We are Christians. We worship at First Congregational United Church of Christ. We follow Christ. It’s right there in the name.

And Christ is the way… and the truth… and the life. So we have to take the truth seriously; and we have to know that we have nothing to fear from the truth.

I’ve talked about the first one before; I’ve written newsletter articles and social media posts about it. I may have even mentioned it in a sermon before. Because I know how easy it is to share a social media post, or rerun a news story, or repeat a set of talking points…

I know how easy it is to hear some story… some factoid… some tasty bit of testimony… and think, “That fits my preconceived notions, that confirms my biases, I so badly want that to be true”… and say, “I will treat it as truth”… without ever stopping to ask those three important questions:

Is this from a reputable source? Does this add love to the world? Is. This. True?

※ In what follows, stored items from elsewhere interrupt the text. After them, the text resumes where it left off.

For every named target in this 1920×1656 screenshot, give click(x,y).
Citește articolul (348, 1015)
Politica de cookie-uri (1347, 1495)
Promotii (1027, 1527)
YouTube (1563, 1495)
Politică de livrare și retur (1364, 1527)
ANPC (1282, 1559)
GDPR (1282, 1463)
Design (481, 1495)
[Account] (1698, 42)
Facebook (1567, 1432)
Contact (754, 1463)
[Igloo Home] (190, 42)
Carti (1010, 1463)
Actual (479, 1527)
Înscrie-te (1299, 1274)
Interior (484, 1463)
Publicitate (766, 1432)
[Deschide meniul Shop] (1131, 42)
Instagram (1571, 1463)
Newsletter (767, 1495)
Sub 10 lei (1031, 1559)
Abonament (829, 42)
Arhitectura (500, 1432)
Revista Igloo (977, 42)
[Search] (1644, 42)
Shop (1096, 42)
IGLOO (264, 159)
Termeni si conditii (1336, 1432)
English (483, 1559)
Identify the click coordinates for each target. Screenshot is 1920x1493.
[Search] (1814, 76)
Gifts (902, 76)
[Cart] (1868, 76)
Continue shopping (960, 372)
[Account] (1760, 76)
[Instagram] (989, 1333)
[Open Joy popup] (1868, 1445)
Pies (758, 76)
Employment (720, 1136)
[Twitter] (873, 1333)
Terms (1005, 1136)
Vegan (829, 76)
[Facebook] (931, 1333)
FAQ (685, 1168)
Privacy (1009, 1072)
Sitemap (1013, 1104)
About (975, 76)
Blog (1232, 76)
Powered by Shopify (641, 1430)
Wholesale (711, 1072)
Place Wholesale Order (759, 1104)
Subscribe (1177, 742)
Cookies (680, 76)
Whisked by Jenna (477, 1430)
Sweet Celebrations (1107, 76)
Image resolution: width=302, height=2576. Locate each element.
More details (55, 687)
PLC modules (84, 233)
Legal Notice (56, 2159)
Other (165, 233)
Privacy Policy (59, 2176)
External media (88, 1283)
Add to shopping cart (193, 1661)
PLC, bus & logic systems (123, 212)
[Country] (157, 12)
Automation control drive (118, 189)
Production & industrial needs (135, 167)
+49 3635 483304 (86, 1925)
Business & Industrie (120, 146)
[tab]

But the second one is also important. Because so often, the reason that we readily repeat the things that we want to be true… the reason that we unthinkingly share the things that confirm our biases… is that the truth can feel frightening.

The truth can challenge the stories that we tell. The truth can challenge the histories that we treasure. The truth can challenge our understanding of the world.

The truth can challenge our sense of our very selves and demand that we change. The truth can demand that we change to become the people who we thought we were. The truth can demand that we change to become the people who God is calling us to be.

And in the face of that

It can be so easy to cling to stories, and write histories, and live in reassuring illusions. It can be so easy to turn away from truth… and toward the comforting lies that power offers.

Pilate might not know it yet… but his power… is absolutely meaningless.

He is the Roman governor of the Roman province of Judea. He is the local representative of imperial power. He is the local representative of dispossession and occupation. He commands troops. He appoints high priests. He mints coins. He hangs shields and banners proclaiming that the Emperor Tiberius is the Son of the Divine Augustus. He holds life and death in his hands.

And none of that matters. For all of the bluster and propaganda of the Roman Empire… the seat of earthly power in the ancient Mediterranean world… that empire will fade away. 

And all of the evidence of Pilate himself will amount to some coins that he minted that can’t buy anything… an inscription of a stone that was part of a building that no longer exists… and a dozen or so mentions in other people’s writings, many of which are about the man who is standing in front of him right now.

The thing about power—the power of nations and empires, the power of kings and potentates—is that, sooner or later, it fades away. Sooner or later, it crumbles to dust and ashes. Sooner or later, the wind carries it away.

And, sooner or later, the reassuring illusions and comforting lies that power built around the truth—that power built as a tomb for the truth—are revealed for what they are… and the truth emerges.

And the truth can feel frightening. The truth can challenge our sense of our very selves and demand that we change. The truth can demand that we change to become the people who we thought we were. The truth can demand that we change to become the people who God is calling us to be.

But here’s the thing:

The truth… the uncomfortable truth… the hard truth… the disturbing truth…

…that challenges our stories and our histories and our understandings of the world… that challenges our reassuring illusions and comforting lies… that challenges our sense of our very selves…

…that invites us to become the people who we thought we were and the people who God is calling us to be…

sets. us. free.

It sets us free from the reassuring illusions and the comforting lies. It sets us free from the ‘isms’ that distort the world. It sets us free from the vain designs of mortal power.

It sets us free to see each other… to hear each other… to understand each other… to love and to be loved by each other.

It sets us free to be the people who we thought we were… to be the people who God is calling us to be… to step into the life that Christ is offering us even now… a life grounded in truth that will never fade away.